_Exercise_
Copy exactly. Include the line containing "Screen dimensions: 804x534", every line after it, and the last line below, but no pictures.

[Stored data]
______
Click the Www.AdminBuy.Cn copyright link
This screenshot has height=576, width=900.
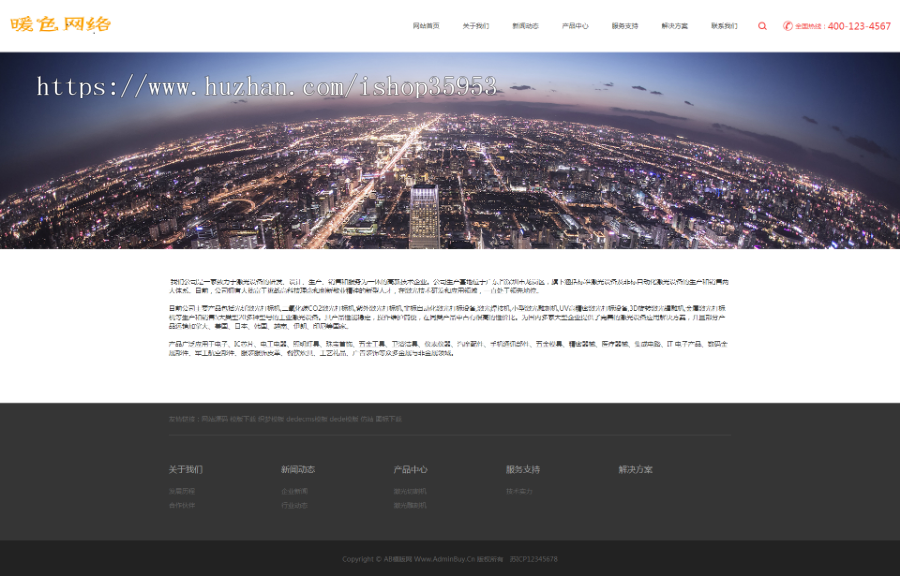pos(444,559)
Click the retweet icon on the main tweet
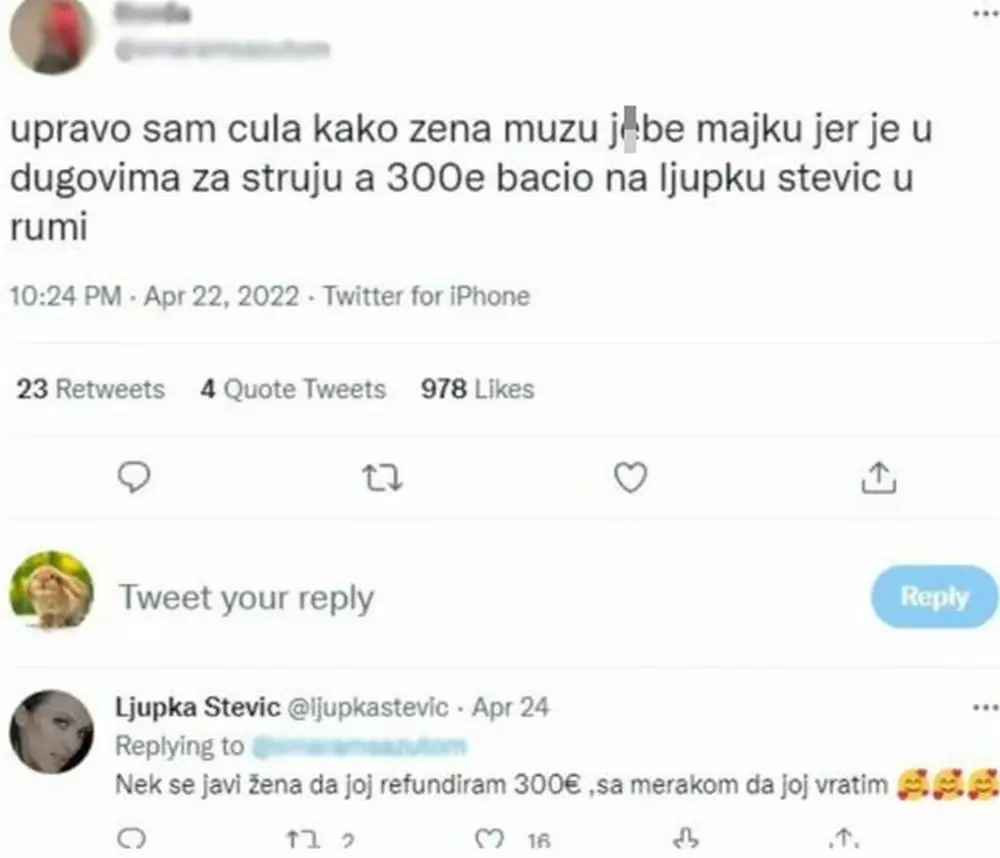The image size is (1000, 858). coord(381,478)
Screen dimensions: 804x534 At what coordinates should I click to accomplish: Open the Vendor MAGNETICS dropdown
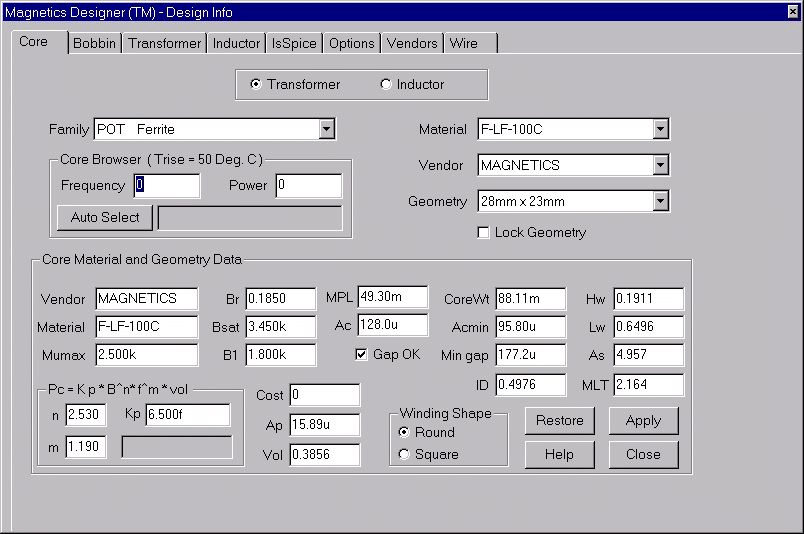tap(659, 165)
______
_Output for this task_
Screen dimensions: 804x534 At what coordinates should I click to accomplish: Open the Vendor MAGNETICS dropdown
tap(659, 165)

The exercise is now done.